Konstantin Makovsky was an influential Russian painter, affiliated with the “Peredvizhniki (Wanderers)”. Many of his historical paintings, such as Beneath the Crown (1889) also known as The Russian Bride’s Attire and Before the Wedding, showed an idealized view of Russian life of prior centuries. He is often considered a representative of Academic art.

Konstantin Makovsky was born in Moscow. His father was the Russian art figure and amateur painter, Yegor Ivanovich Makovsky. His mother was a composer, and she hoped her son would one day follow in her footsteps. His younger brothers Vladimir and Nikolay and his sister Alexandra also went on to become painters.

In 1851 Makovsky entered the Moscow School of Painting, Sculpture and Architecture where he became the top student, easily getting all the available awards. His teachers were Karl Bryullov and Vasily Tropinin. Makovsky’s inclinations to Romanticism and decorative effects can be explained by the influence of Bryullov.
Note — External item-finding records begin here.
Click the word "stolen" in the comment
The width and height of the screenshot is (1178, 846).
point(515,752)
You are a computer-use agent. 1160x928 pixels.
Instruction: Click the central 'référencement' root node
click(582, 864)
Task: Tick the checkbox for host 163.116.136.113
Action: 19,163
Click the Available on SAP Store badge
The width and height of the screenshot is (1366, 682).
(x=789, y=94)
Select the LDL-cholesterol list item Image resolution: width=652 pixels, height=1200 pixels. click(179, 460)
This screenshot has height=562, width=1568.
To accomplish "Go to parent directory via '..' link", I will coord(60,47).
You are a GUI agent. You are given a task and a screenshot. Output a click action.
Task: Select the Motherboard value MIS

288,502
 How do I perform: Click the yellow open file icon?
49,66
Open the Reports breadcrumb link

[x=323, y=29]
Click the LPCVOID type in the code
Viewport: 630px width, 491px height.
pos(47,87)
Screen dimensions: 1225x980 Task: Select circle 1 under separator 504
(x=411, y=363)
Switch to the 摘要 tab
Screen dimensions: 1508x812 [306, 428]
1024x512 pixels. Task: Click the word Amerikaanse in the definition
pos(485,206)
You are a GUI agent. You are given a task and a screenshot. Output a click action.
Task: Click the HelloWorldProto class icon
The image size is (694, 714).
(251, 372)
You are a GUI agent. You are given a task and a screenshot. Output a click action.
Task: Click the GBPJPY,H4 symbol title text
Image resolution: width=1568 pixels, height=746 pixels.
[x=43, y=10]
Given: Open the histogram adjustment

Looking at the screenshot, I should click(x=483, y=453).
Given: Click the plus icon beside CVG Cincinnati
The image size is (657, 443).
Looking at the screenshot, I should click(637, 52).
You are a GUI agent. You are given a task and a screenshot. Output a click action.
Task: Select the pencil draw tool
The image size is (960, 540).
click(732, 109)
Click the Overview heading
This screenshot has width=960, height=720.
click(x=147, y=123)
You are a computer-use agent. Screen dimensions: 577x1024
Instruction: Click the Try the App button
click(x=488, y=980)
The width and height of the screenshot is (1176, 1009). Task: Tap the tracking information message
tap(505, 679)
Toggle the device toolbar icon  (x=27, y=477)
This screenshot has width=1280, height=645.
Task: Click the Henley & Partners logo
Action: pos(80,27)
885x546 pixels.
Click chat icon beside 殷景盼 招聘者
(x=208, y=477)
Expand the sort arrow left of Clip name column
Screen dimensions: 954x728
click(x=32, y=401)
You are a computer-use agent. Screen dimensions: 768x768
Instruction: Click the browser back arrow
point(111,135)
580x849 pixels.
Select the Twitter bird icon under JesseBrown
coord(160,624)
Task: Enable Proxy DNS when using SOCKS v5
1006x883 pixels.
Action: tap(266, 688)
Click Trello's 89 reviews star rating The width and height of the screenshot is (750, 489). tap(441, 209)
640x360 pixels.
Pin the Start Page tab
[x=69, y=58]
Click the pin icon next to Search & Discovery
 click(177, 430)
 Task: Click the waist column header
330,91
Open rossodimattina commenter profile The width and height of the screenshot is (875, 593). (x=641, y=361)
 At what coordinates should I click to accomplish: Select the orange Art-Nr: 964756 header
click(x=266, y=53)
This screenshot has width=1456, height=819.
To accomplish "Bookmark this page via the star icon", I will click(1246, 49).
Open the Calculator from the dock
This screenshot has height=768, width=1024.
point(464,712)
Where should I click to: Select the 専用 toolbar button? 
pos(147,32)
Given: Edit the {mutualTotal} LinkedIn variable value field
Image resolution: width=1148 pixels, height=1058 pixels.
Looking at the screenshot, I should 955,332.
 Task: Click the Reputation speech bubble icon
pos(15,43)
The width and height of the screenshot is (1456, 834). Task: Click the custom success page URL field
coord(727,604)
Although art was his passion, he also considered what his mother had wanted him to do. He set off to look for composers he could refer to, and first went to France. Before, he had always been a classical music lover, and listened to many pieces. He often wished he could change the tune, or style of some of them to make them more enjoyable. Later in his life it came true.

In 1858 Makovsky entered the Imperial Academy of Arts in Saint Petersburg. From 1860 he participated in the Academy’s exhibitions with paintings such as Curing of the Blind (1860) and Agents of the False Dmitry kill the son of Boris Godunov (1862). In 1863 Makovsky and thirteen other students held a protest against the Academy’s setting of topics from Scandinavian mythology in the competition for the Large Gold Medal of Academia; all left the academy without a formal diploma.

Makovsky became a member of a co-operative (artel) of artists led by Ivan Kramskoi, typically producing Wanderers paintings on everyday life (Widow 1865, Herring-seller 1867, etc.). From 1870 he was a founding member of the Society for Traveling Art Exhibitions and continued to work on paintings devoted to everyday life. He exhibited his works at both the Academia exhibitions and the Traveling Art Exhibitions of the Wanderers.

A significant change in his style occurred after traveling to Egypt and Serbia in the mid-1870s. His interests changed from social and psychological problems to the artistic problems of colors and shape.

In the 1880s he became a fashionable author of portraits and historical paintings. At the World’s Fair of 1889 in Paris he received the Large Gold Medal for his paintings Death of Ivan the Terrible, The Judgement of Paris, and Demon and Tamara. He was one of the most highly appreciated and highly paid Russian artists of the time. Many democratic critics considered him as a renegade of the Wanderers’ ideals, producing (like Henryk Siemiradzki) striking but shallow works,[2] while others see him as a forerunner of Russian Impressionism.

Makovsky was killed in 1915 when his horse-drawn carriage was hit by an electric tram in Saint Petersburg.